I miss A church, but I don’t miss THE church.
I miss The Journey. It was, by far, the most positive experience I ever had with church. My friend suggested that I may have an over-romanticized view of The Journey, and he’s probably right. He’s right because we tend to romanticize things that leave deep imprints of beauty within us. For instance, when you fall in love with someone it is difficult to explain to anyone outside of that relationship why you love that person. The reasons and explanations you’re able to articulate fail to describe the actual beauty and depths of the relationship. They can understand from a descriptive standpoint but not from an experiential standpoint. It’s a futile attempt in describing the indescribable.
Closing a church is perhaps one of the most painful things a community of people can go through, particularly when it is due to lack of funding rather than age, conflict, or health. Pulling the plug on a vital, relational component of your life creates more than a void. It creates a deep sadness that isn’t as easily remedied as replacing something you lost. It’s like walking in the desert without beginning or end, shrouded in your pain.
But at some point you have to choose to walk a different path.
I’m under no illusions that I can replicate my church experience at The Journey. Honestly, I don’t want to because doing so would diminish its beauty. However, there are things about The Journey that I want in a church. And some of these things I have a difficulty believing I can find rather easily elsewhere.
Certainly, I have minor reasons that are surmountable. For instance, I’ve never connected to God through the church-sanctioned, kitschy, three chord worship songs. I find myself connecting to God through music residing well outside of that realm such as the art of Sufjan Stevens. I’m simply not an auditory learner. The times I have connected with God most deeply were in the woods, outside of church programming. The woods invigorated me while the pews stifled me.
But it’s the core values that make the search seem overwhelming and lonely. There is just so much shit you have to shift through in the church before you find anything resembling a shred of authenticity.
On paper, a larger church (100 or more) seems like a fit for me at this point. I’ve been through 8 years of grueling ministry, and I need to feel at rest in church. But, honestly, when I walk into a large church everything feels like a sterile performance and polished production. If I wanted that type of consumer-based experience, I’d go to the mall or Wal-Mart. And let’s face it, many churches feel like a mall; and going to these churches feels like bathing in hand sanitizer week after week – nothing really changes, you just feel gooier than when you arrived but you don’t get to smell like alcohol.
I don’t want a sanitized faith. I want something real, something authentic. I want to be in a church where people are fucked up, aren’t scared to show they are fucked up, and are allowed to be fucked up. Sanitization isn’t transformation. I need something raw, sacred, and vulnerable.
I am leaving the church because there seems to be a lack of authentic interactions with people and too many conversations overflowing with pre-programmed, evangelistic hidden agendas.

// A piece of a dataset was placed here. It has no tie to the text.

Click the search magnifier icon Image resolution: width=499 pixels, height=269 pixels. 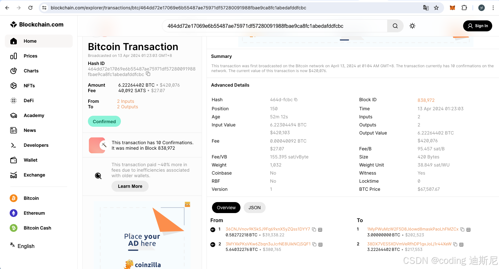pos(395,26)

I am leaving the church because there seem to be more “word of encouragement” faith monitors than thoughtful listeners.
I want a church where people don’t use “God spoke to me” as a convenient method of authenticating what they want to think or do.
I want a sacred space adorned with listening spirits.
I want a church that explores questions, rather than treating them as encumbrances.
I’m leaving the church because much of it remains overzealously skeptical of science and yet stamps out any hint of skepticism within its ranks.
I want a church where faith and doubt remain in tension, rather than hidden by doctrinal idolatry or dismissed with broken, unsatisfying answers that are stamped with biblical proof texts.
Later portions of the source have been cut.